Extended Data Fig. 8: DAAs are largely derived from Gfap-low astrocytes.

a-b, Direction of transition of AD astrocytes from their global optimal nearest neighbor (origin) cell (predicted by the Hungarian algorithm³⁴, Methods) to their given position in the diffusion map. For each cluster, force field (black arrows) marking the directionality of transitions along the diffusion map²⁸ (as in Fig. 1d), cells colored by cluster ID. Showing transitions from the predicted cell of origin among all WT cells or AD cells outside the cluster (a), or among all WT cells only (b) (transitions among AD cells only are shown in Fig. 3). c, Proportion of cells of origin per cluster (dot size and color) for each AD cluster (rows), from all WT cells (left) or from AD cells from all other clusters (right). d, Scheme of predicted transitions, shown as a graph with arrows between pairs of clusters with high proportion of origin cells (>15%) when mapping AD to all WT cells. Color and width of edge reflects the proportion. Diffusion map as in (a) in the background. e, Genes correlated with predicted transitions from WT cells to DAA in AD. The expression level across clusters (dot color) and the percent of cells expressing (dot size) significant (Pearson Correlation coefficient, FDR q-value<0.001, n=28 mice, 25,076 cells, Supplementary Table 1) genes that correlated with the transition to cluster 3 (intermediate) or cluster 4 (DAAs) from WT cells.

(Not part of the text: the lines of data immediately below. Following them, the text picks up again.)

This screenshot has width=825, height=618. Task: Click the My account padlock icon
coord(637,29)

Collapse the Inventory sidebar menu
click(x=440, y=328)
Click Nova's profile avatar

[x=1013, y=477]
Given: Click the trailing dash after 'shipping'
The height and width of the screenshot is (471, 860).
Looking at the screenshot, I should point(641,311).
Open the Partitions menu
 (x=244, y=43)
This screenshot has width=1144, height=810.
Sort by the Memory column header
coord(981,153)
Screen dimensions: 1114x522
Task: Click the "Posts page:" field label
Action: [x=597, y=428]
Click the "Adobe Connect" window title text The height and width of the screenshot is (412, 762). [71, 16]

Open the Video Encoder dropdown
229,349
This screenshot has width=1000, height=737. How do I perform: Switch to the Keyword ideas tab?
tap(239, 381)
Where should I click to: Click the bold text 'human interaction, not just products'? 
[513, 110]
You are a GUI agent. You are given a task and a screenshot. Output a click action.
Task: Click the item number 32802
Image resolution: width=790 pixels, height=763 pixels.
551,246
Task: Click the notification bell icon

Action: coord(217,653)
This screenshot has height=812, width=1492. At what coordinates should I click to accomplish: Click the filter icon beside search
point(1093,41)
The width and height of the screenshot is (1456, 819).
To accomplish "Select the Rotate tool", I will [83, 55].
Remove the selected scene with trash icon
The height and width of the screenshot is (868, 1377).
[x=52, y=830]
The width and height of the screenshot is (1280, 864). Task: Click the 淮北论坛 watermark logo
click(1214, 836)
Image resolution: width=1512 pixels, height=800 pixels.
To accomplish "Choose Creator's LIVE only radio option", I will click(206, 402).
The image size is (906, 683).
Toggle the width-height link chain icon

Bottom: Assignment of each gene to a transition between pairs of clusters. f, Direction of transition on the diffusion space of AD astrocytes in each cluster from their weighted K-nearest neighbor position among all other WT cells. Force field showing the directionality of transitions between the expected position in the diffusion map (weighted average position of K-NN among all WT cells, k=10) to the true position along the diffusion map (as in Fig. 1d) for each cell. Colored by cluster IDs. Cluster numbers on top of each graph.